> [TASK]: Make an exact copy of all the entries below, with the pictures left out.
***
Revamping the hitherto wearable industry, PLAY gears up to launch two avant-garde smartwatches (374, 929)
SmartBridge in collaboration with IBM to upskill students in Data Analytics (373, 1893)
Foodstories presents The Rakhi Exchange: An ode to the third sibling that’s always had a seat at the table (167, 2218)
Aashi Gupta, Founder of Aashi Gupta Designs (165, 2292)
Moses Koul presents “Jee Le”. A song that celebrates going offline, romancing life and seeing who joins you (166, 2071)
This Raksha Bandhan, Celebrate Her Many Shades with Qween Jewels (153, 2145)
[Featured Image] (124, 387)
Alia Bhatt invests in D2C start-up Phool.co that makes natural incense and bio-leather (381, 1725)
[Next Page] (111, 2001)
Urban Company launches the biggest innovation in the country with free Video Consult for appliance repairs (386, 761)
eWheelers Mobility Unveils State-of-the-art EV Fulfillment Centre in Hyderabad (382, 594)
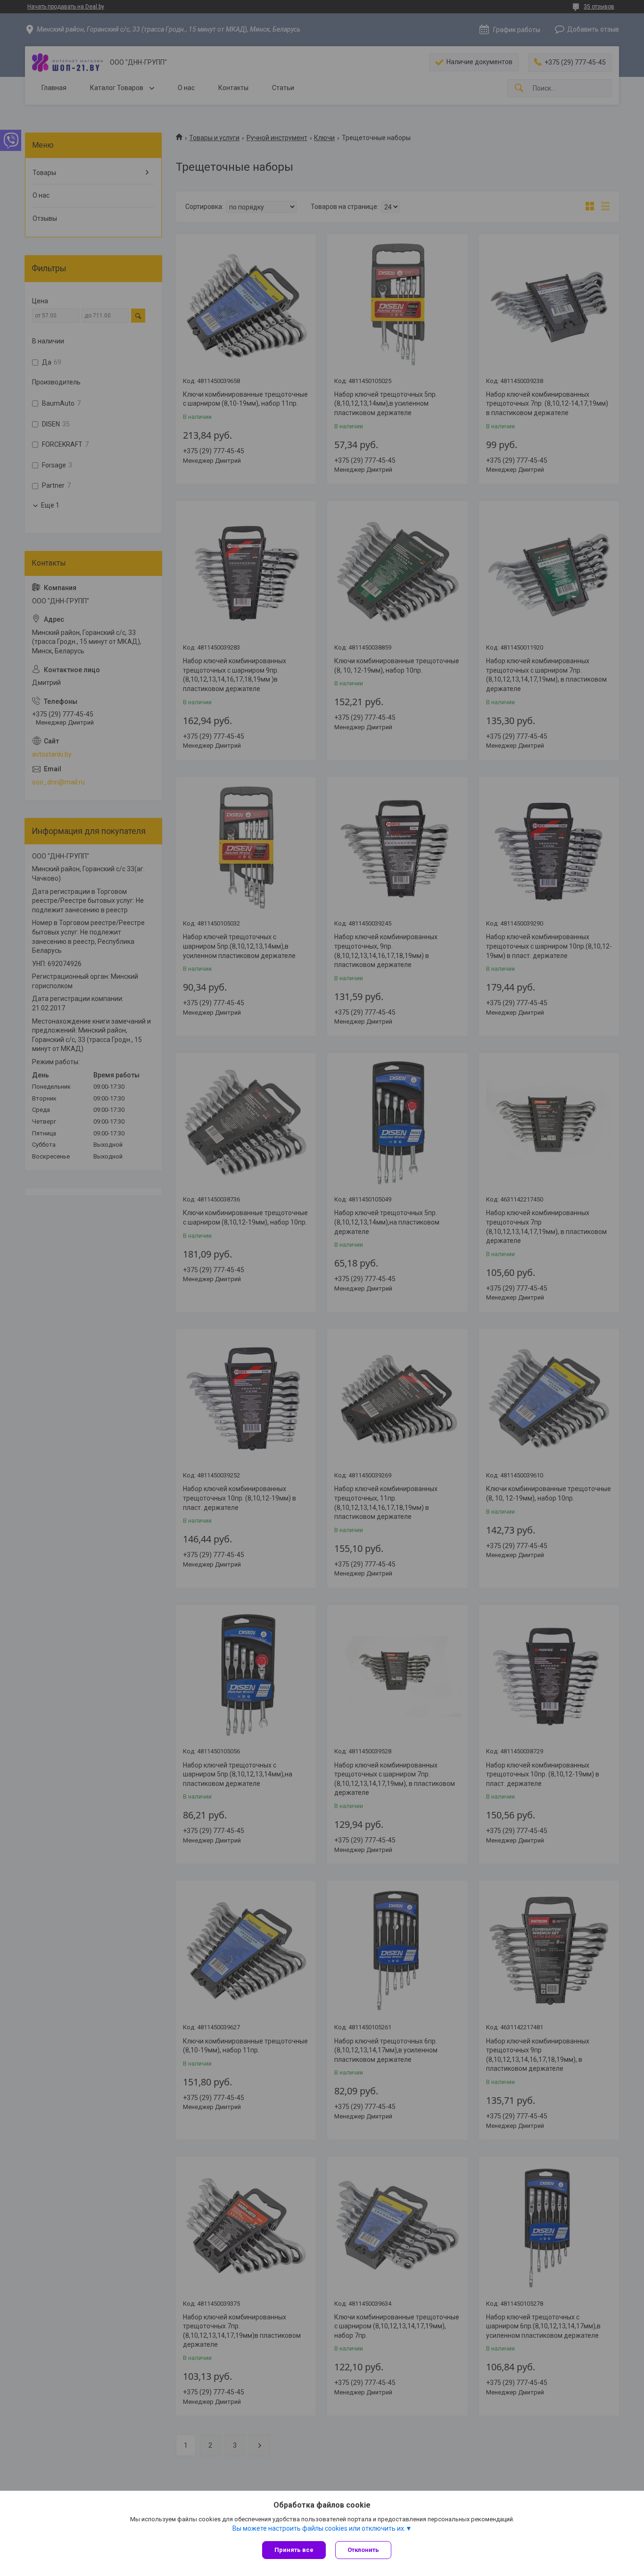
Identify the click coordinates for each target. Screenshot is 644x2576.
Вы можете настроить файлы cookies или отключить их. (318, 2528)
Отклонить (363, 2549)
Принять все (294, 2549)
***
> [ANSWER FOR THE TASK]:
Revamping the hitherto wearable industry, PLAY gears up to launch two avant-garde smartwatches (374, 929)
SmartBridge in collaboration with IBM to upskill students in Data Analytics (373, 1893)
Foodstories presents The Rakhi Exchange: An ode to the third sibling that’s always had a seat at the table (167, 2218)
Aashi Gupta, Founder of Aashi Gupta Designs (165, 2292)
Moses Koul presents “Jee Le”. A song that celebrates going offline, romancing life and seeing who joins you (166, 2071)
This Raksha Bandhan, Celebrate Her Many Shades with Qween Jewels (153, 2145)
[Featured Image] (124, 387)
Alia Bhatt invests in D2C start-up Phool.co that makes natural incense and bio-leather (381, 1725)
[Next Page] (111, 2001)
Urban Company launches the biggest innovation in the country with free Video Consult for appliance repairs (386, 761)
eWheelers Mobility Unveils State-of-the-art EV Fulfillment Centre in Hyderabad (382, 594)
Identify the click coordinates for each target. Screenshot is 644x2576.
Вы можете настроить файлы cookies или отключить их. (318, 2528)
Отклонить (363, 2549)
Принять все (294, 2549)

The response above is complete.